Esa sociedad dominante, fabricada a la medida de los intereses del gran capital, ha seguido una trayectoria de formación previa en torno a dejar bien claro la prioridad del mercado, cuyo referente cercano es la sociedad de consumo, dirigida desde sus comienzos hacia la construcción de una sociedad consumista que, caminando a la deriva, acaba definiéndose como la sociedad del progreso. A las masas, como el engranaje que permite la marcha del mercado, se las ha ofrecido bien-vivir y al motor empresarial la entrega de la marcha del progreso tecnológico, para satisfacer la pretensión de las primeras y prioritariamente la suya. La moderna sociedad consumista, acelerada por el efecto progreso, se ha quedado en negocio para el mercado e hipotético bienestar en pequeñas dosis para las ilusionadas gentes. Al fondo, lo que se observa es el capital creciente, merced a la frenética actividad de unos y otros, concentrado en unas pocas manos, cumpliendo los demás la función de fieles y de oficiantes respectivamente, asignada por la doctrina capitalista en uno y otro caso. Como el capital, reconocido por todos al valorar el dinero convencional como fundamental para la existencia, es poder, sus tenedores usan el poder a conveniencia sin una mínima posibilidad de contestación. Con lo que, no solo se trata de puro y duro imperialismo, ya que el poder único de esa minoría dominante se extiende sin límites, sino del más avanzado y refinado modelo totalitario, porque también fija, conforme a sus mandatos, el ritmo de la existencia colectiva.
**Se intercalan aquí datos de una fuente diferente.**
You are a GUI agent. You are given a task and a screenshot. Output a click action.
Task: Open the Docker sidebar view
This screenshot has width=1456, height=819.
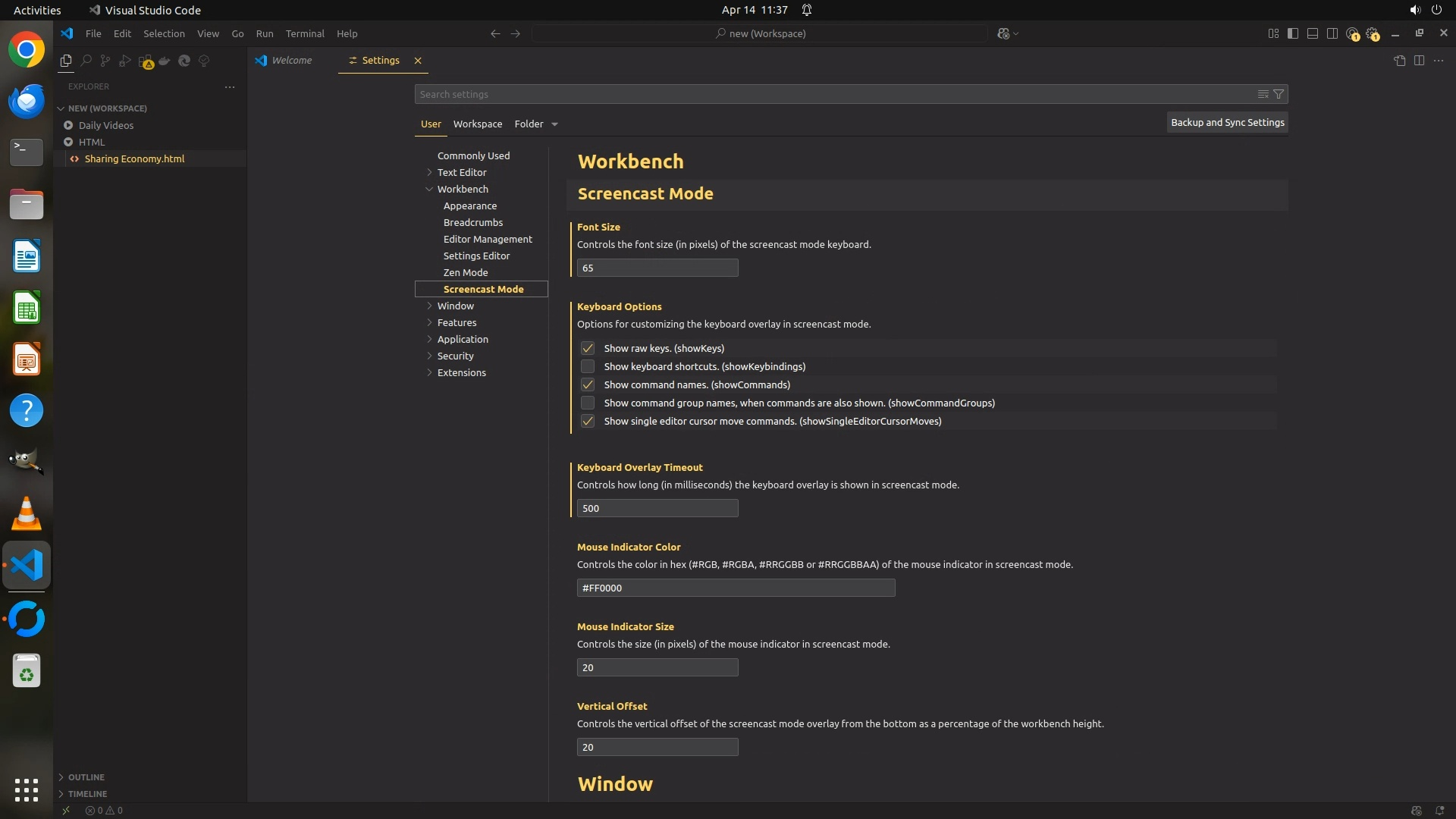(x=165, y=61)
Tal estrategia de dominación se camufla con dosis de verborrea y espectáculo, objeto de difusión por los servidores mediáticos, contando con el incondicional apoyo de la servidumbre política, clave por disponer de los medios de represión frente a la disidencia, utilizando la más avanzada tecnología jurídica, en cuanto a la forma, y la violencia ancestral, en el fondo. Las gentes se quedan con aquello de las libertades y creen en las oleadas de derechos otorgados, que solo son válidos entre particulares y del mismo rasero, pero no sucede así cuando toman presencia los intereses de la representación del poder, ya sea universal o local. Ejemplos llamativos de ese espíritu totalitario a nivel de la dirección mundial pueden apreciarse cuando entran en juego los intereses de los representantes del poder dominante, puesto que, incluso los derechos humanos, exponente de la sociedad del llamado progreso, se pulverizan sin el menor pudor, ante la total indiferencia del concierto internacional que se dice progresista.
El coste asumido por la cacareada sociedad del progreso universal, en realidad un progreso exclusivamente tecnológico que apenas alcanza al espíritu humano, no es otro que la pérdida de identidad personal, al estar plenamente disuelta en la masa consumista, a cambio de una bien-vivir vacío, exclusivo de los pobladores de las sociedades privilegiadas e ignorado por el resto. Por lo que el progreso efectivo se ha quedado en imponer el valor del capital, porque ha asumido un nivel de poder total, distribuido en pequeñas dosis de calidad decreciente, para los más aventajados, y en nada, para los excluidos.